The study included 104 patients, 42 (40.4%) responded well to NAC clinically. Out of 64 patients who underwent RC, 26 (40.6%) showed good response to NAC. CFS at 18 months for patients who underwent RC was 60%. Statistical analysis showed that molecular profile was an independent predictor of good response to NAC both clinically and pathologically and also predicted better CFS.
Molecular profile could play a decisive role in early detection of patients with MIBC who will get benefit from preoperative NAC.
通过分析临床评估(影像学以及经尿道膀胱肿瘤电切术[TURBT]标本的病理检查)的分子特征,并在根治性膀胱切除术后(RC)通过组织病理学检查最终确定,预测肌肉浸润性膀胱癌(MIBC)患者对新辅助化疗(NAC)的反应。

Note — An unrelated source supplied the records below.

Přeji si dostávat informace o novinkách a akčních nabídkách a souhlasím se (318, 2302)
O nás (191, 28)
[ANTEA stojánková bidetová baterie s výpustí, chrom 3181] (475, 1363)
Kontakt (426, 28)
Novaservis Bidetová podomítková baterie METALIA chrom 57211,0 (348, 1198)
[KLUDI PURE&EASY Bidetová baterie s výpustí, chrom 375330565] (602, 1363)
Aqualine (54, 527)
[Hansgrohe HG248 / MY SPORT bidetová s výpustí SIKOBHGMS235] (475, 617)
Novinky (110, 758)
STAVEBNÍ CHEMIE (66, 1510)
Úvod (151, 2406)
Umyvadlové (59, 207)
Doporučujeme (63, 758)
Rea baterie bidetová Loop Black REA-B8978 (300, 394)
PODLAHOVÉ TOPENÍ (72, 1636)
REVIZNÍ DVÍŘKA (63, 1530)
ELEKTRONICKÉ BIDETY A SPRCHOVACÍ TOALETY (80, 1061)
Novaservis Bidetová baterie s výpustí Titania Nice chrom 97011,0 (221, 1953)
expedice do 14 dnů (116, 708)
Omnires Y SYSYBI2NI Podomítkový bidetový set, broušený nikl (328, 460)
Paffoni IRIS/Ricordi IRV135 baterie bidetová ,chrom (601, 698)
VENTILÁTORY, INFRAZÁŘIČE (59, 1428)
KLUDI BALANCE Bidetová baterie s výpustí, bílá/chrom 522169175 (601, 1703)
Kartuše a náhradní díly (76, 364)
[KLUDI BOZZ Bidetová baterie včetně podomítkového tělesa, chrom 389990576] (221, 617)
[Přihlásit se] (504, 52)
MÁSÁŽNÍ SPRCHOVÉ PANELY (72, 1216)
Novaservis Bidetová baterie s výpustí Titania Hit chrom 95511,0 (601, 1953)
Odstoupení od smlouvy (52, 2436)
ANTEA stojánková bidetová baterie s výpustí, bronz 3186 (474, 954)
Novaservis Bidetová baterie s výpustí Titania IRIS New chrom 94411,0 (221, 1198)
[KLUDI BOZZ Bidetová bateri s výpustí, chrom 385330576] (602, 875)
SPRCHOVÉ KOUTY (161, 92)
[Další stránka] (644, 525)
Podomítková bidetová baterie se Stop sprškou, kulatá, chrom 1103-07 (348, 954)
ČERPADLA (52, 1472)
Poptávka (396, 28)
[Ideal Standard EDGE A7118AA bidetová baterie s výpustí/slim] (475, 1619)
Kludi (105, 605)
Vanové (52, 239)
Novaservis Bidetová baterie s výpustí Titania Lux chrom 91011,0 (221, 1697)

在一项前瞻性研究中,在TURBT期间从尿路上皮MIBC(T2-4a N0-2 M0)患者获取肿瘤活检标本。符合RC条件的患者接受4个周期的基于顺铂的NAC。在切除的组织中评估DNA修复基因(BRACA1、ERCC1)和CTR基因的mRNA表达水平。NAC后通过临床(影像学和TURBT)评估化疗反应。对64例行RC的患者重新评估反应,并计算无癌生存率(CFS)的预测指标。采用受试者工作特征(ROC)曲线确定预测对NAC反应具有最佳敏感性和特异性的临界值。
该研究纳入104例患者,42例(40.4%)临床对NAC反应良好。在64例行RC的患者中,26例(40.6%)对NAC显示良好反应。行RC患者18个月时的CFS为60%。统计分析表明,分子特征在临床和病理上都是对NAC良好反应的独立预测指标,并且还预测了更好的CFS。
分子特征在早期检测将从术前NAC中获益的MIBC患者中可能起决定性作用。